Start of TEXT SECTION

= Psi-man Heal My Child! =

1955 short story by Philip K. Dick

Illustration from short story in Imaginative Tales (November 1955)

"Psi-man Heal My Child!" is a science fiction short story by American writer Philip K. Dick, originally published in the November 1955 issue of the magazine Imaginative Tales. It also has the alternative titles "Psi-Man" and "Outside Consultant", and appeared, among others, in Dick's short story collections The Book of Philip K. Dick and Second Variety.

==Plot summary==
The story revolves around a group of "Talents", people with varying psychoactive powers in a post-apocalyptic setting. The remaining survivors of humanity are hunkered down in isolated communities and can only leave with permission from their military leaders. The main plot of the story follows a family who chooses to have a Talent heal their daughter of cancer instead of the harsh treatments of their local hospital. A side plot follows one of the Talents, who has the power to traverse time, repeatedly attempting to change the present by returning to the past.

==Reception==
Australian science fiction author Damien Broderick wrote "this trope of a paranormal power to move back and forth in time is at the heart of this story, which presents a grim post-nuclear future in which a small gathering of the psi-gifted attempt to maintain themselves while helping heal the blighted normals ... it is not a satisfying adventure story, but it is the truth of Philip K. Dick".

End of TEXT SECTION
Start of SUPPLIED DATA

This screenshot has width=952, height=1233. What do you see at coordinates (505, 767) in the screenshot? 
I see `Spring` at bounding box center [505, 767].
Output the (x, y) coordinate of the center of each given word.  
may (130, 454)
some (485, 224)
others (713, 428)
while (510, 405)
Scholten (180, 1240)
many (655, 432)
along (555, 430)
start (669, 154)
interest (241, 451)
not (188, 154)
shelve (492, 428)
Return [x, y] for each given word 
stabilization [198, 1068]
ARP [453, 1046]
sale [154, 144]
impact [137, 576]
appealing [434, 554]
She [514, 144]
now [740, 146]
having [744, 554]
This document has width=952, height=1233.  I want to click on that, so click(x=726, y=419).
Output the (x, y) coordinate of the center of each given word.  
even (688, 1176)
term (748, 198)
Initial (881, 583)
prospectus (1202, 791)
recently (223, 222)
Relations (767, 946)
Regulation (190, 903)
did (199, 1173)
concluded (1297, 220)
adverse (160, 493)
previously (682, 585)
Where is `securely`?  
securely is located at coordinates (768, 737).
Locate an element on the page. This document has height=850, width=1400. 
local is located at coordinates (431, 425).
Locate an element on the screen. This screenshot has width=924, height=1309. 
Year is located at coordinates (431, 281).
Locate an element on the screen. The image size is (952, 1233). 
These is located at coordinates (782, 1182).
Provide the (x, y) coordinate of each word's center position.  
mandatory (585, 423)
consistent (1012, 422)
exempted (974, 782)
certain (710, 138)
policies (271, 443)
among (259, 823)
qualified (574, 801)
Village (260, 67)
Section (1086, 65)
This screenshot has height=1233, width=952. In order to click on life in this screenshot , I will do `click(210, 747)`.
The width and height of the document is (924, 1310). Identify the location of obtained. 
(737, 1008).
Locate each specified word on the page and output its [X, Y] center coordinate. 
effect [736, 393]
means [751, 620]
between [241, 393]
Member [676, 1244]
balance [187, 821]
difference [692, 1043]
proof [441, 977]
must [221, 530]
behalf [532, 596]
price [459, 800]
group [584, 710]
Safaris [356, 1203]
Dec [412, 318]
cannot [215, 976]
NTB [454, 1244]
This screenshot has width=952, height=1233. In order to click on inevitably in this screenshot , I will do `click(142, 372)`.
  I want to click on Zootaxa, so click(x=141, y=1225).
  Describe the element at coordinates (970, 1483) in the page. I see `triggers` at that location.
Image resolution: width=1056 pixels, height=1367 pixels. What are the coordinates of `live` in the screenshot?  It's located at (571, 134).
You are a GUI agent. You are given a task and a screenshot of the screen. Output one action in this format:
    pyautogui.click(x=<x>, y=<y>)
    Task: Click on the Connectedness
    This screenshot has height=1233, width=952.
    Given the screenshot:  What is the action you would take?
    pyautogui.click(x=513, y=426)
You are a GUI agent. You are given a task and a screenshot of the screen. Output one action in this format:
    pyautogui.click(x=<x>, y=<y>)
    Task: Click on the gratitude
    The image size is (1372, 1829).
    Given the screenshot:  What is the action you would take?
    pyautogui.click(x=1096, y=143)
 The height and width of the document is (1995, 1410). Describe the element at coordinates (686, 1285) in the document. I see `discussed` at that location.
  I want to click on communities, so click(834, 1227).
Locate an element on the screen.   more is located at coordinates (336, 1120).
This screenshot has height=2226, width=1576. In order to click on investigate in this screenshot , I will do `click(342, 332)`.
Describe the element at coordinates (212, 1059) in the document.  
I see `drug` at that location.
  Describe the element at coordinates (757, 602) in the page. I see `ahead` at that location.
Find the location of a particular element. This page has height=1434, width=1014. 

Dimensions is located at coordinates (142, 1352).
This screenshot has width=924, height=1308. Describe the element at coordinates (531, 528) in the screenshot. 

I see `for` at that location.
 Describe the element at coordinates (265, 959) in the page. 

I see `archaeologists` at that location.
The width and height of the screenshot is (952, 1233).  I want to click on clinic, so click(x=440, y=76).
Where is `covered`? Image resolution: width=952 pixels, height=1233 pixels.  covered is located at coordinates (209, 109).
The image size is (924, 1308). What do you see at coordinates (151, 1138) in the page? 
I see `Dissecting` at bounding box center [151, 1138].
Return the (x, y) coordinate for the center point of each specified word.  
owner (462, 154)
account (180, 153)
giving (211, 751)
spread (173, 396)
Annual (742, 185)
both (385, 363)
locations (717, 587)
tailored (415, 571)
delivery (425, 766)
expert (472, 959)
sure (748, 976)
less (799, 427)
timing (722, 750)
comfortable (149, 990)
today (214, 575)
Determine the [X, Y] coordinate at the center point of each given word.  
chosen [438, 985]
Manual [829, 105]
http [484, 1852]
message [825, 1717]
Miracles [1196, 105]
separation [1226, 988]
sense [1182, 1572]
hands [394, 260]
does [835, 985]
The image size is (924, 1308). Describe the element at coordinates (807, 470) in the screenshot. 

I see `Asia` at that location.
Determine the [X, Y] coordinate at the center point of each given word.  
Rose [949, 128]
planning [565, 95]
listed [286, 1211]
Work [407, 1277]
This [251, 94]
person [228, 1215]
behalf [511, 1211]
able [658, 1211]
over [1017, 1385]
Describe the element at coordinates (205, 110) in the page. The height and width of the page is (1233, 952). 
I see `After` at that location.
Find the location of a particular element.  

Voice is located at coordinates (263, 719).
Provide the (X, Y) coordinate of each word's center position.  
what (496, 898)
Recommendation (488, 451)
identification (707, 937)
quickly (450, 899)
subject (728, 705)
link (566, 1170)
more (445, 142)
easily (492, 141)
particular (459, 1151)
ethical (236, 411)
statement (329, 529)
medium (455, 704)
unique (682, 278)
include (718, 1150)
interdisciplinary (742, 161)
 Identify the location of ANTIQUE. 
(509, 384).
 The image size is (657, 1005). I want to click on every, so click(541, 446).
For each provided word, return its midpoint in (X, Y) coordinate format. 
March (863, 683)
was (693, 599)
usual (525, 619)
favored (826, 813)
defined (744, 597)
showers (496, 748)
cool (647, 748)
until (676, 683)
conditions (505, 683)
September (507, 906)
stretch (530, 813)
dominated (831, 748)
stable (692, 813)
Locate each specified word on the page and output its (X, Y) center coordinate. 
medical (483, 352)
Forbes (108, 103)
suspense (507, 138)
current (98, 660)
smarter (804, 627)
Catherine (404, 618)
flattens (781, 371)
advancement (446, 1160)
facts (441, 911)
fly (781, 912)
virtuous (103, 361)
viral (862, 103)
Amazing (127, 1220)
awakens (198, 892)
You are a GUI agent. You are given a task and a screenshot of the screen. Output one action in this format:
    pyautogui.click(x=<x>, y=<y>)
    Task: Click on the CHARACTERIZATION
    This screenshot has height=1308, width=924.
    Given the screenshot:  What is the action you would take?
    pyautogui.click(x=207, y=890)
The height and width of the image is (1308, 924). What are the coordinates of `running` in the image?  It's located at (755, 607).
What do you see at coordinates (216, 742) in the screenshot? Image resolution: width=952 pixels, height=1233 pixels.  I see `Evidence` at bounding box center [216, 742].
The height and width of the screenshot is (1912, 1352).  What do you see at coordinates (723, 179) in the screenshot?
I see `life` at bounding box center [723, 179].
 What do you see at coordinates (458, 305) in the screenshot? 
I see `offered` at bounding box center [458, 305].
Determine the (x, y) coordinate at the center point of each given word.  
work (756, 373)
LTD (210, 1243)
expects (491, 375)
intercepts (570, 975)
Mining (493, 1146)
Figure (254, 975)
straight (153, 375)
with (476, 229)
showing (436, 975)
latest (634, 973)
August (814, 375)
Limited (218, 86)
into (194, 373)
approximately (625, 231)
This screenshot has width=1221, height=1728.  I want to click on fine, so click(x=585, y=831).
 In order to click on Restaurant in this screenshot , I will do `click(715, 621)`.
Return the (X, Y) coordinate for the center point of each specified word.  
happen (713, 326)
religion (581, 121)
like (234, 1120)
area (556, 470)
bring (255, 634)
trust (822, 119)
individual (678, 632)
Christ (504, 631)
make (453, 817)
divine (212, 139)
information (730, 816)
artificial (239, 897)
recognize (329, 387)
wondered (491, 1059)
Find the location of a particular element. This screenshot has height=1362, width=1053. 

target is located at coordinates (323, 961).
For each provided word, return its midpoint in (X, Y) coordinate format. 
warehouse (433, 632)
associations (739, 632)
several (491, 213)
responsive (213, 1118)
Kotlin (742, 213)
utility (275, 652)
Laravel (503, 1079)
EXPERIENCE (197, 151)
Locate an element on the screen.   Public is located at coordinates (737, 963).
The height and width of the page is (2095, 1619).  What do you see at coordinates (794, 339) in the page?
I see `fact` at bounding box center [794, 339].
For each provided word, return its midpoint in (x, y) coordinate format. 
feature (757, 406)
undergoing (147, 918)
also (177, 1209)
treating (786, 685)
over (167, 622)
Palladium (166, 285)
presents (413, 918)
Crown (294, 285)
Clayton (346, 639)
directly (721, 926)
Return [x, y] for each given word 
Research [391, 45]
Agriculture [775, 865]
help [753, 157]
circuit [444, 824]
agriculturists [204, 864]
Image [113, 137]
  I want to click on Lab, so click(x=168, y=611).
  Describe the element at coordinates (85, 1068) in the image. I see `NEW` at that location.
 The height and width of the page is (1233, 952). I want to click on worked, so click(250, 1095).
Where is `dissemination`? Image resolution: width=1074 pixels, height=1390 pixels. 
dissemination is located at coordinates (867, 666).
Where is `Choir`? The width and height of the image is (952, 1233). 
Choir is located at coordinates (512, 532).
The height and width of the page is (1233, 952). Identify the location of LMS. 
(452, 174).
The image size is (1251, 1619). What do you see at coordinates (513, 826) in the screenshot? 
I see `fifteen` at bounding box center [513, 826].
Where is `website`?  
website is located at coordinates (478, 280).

End of SUPPLIED DATA

(ACTIVITY A) Rewrite the "Psi-man Heal My Child!" text, starting at "1955 short story" and ending after "and Second Variety.", with "short story" replaced by "novelette".
(ACTIVITY B) Summarize the "Psi-man Heal My Child!" text in two sentences.
The records were taken from a different source.

(OUTPUT A)
1955 novelette by Philip K. Dick

Illustration from novelette in Imaginative Tales (November 1955)

"Psi-man Heal My Child!" is a science fiction novelette by American writer Philip K. Dick, originally published in the November 1955 issue of the magazine Imaginative Tales. It also has the alternative titles "Psi-Man" and "Outside Consultant", and appeared, among others, in Dick's novelette collections The Book of Philip K. Dick and Second Variety.

(OUTPUT B) "Psi-man Heal My Child!" is a Philip K. Dick science fiction short story, first published in the November 1955 issue of Imaginative Tales, about "Talents" with psychoactive powers in a post-apocalyptic world. Its main plot follows a family who has a Talent heal their daughter's cancer instead of using the hospital's harsh treatments, while a side plot follows a time-traveling Talent who keeps trying to change the present.